As for the second part of the question, that is, the effects on society, it needs to be considered that we are at the beginning of a paradigm shift. As we have seen, some social media are moving in this direction, others are trying, not everyone will succeed. It is very difficult to make predictions, but we can certainly say that with the diffusion of new technologies, with the proliferation of smart objects and the related production of new types of data, as for example, in the case of Internet of Things, the role of data and their complementarities will undergo a very powerful acceleration.
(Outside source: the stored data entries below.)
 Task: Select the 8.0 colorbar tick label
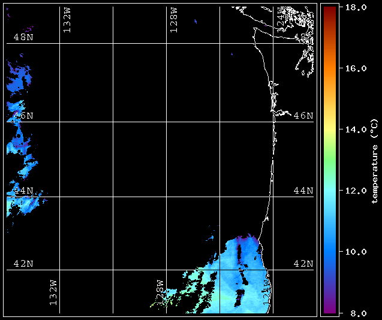coord(353,312)
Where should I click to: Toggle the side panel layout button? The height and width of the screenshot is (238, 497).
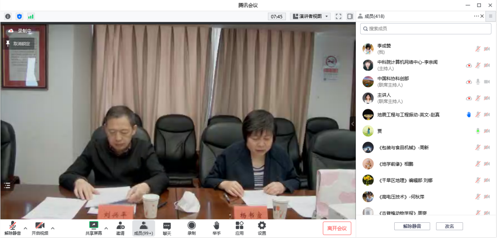(x=350, y=16)

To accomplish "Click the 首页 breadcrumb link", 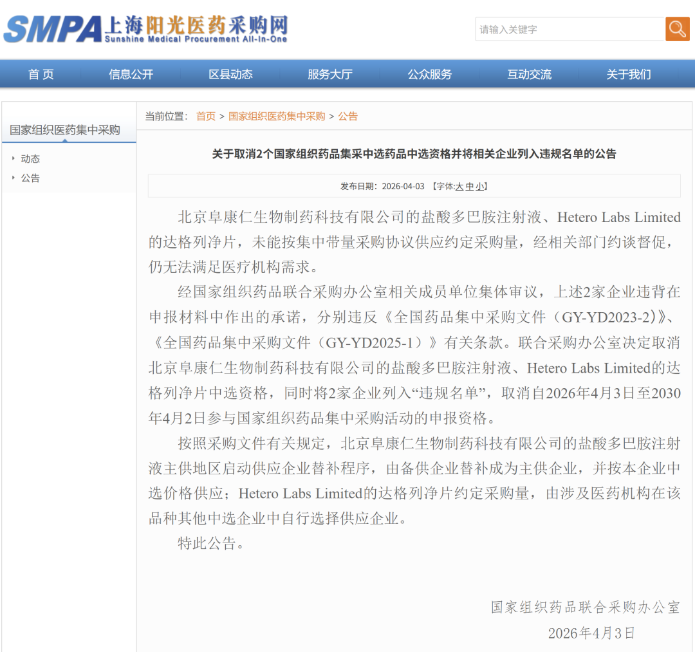I will 206,116.
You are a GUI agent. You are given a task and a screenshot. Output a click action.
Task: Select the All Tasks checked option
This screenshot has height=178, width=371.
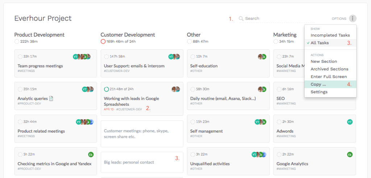[320, 43]
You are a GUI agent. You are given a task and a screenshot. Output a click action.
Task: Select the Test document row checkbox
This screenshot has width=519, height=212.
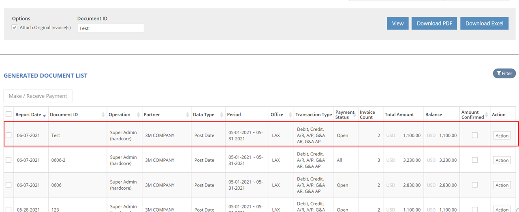9,136
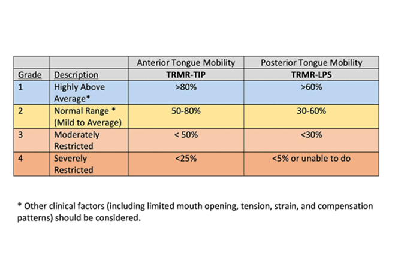The image size is (395, 279).
Task: Click the Highly Above Average description cell
Action: [x=79, y=93]

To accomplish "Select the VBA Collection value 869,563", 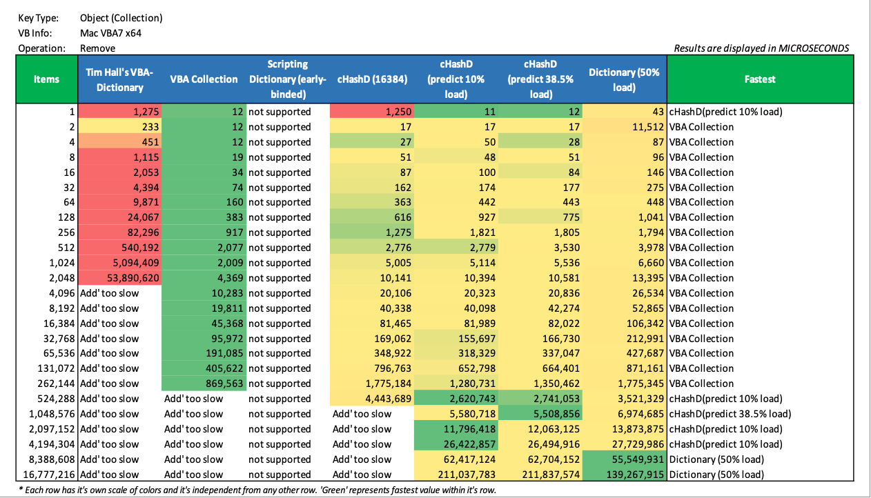I will [x=204, y=384].
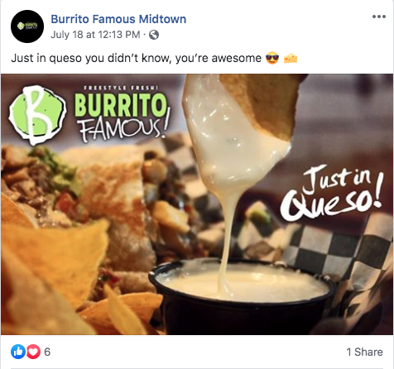This screenshot has width=394, height=369.
Task: Click the red heart Love reaction icon
Action: 33,352
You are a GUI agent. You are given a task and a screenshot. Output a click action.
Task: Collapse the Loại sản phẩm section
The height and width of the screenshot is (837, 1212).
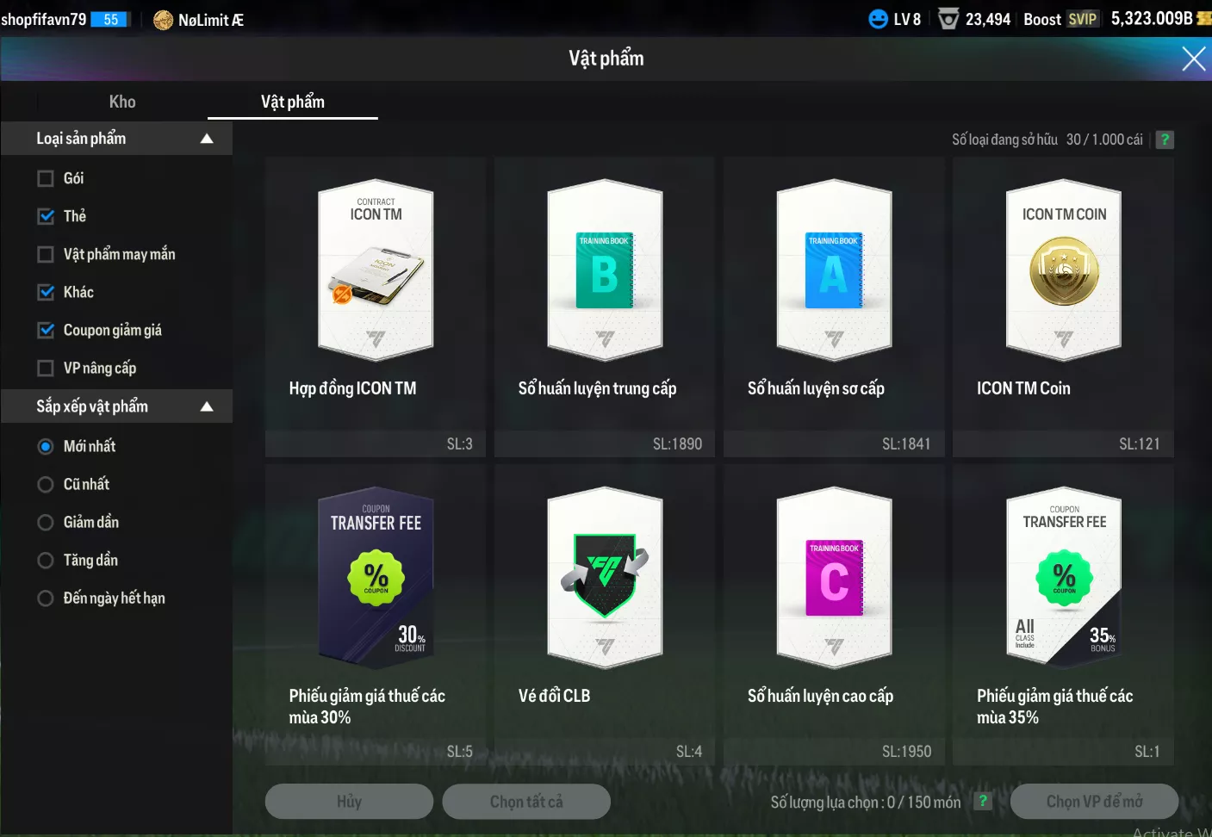[x=207, y=139]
The results of our study are clear: there are new and interesting processes in place which demonstrate that the future of competition will be played strategically on the connection between value and data, a very important combination that has profound economic and social implications. The connection between value and data has an extraordinary strength which requires a much wider reflection that includes but goes beyond possible economic implications. The debate on the value-data combination should be opened at different levels, at the level of individual organizations, at the level of ecosystems, but also at the public or societal level. With our study, we have tried to help clarify some of the dynamics related to the production of data-based services by documenting the mechanisms of value creation within digital ecosystems. Yet, the game is on. Companies that want to innovate from data must be aware that technology alone is not enough. Long-term vision, strategic planning, training of human resources, sustainability and social responsibility are necessary conditions to build a data-driven economy.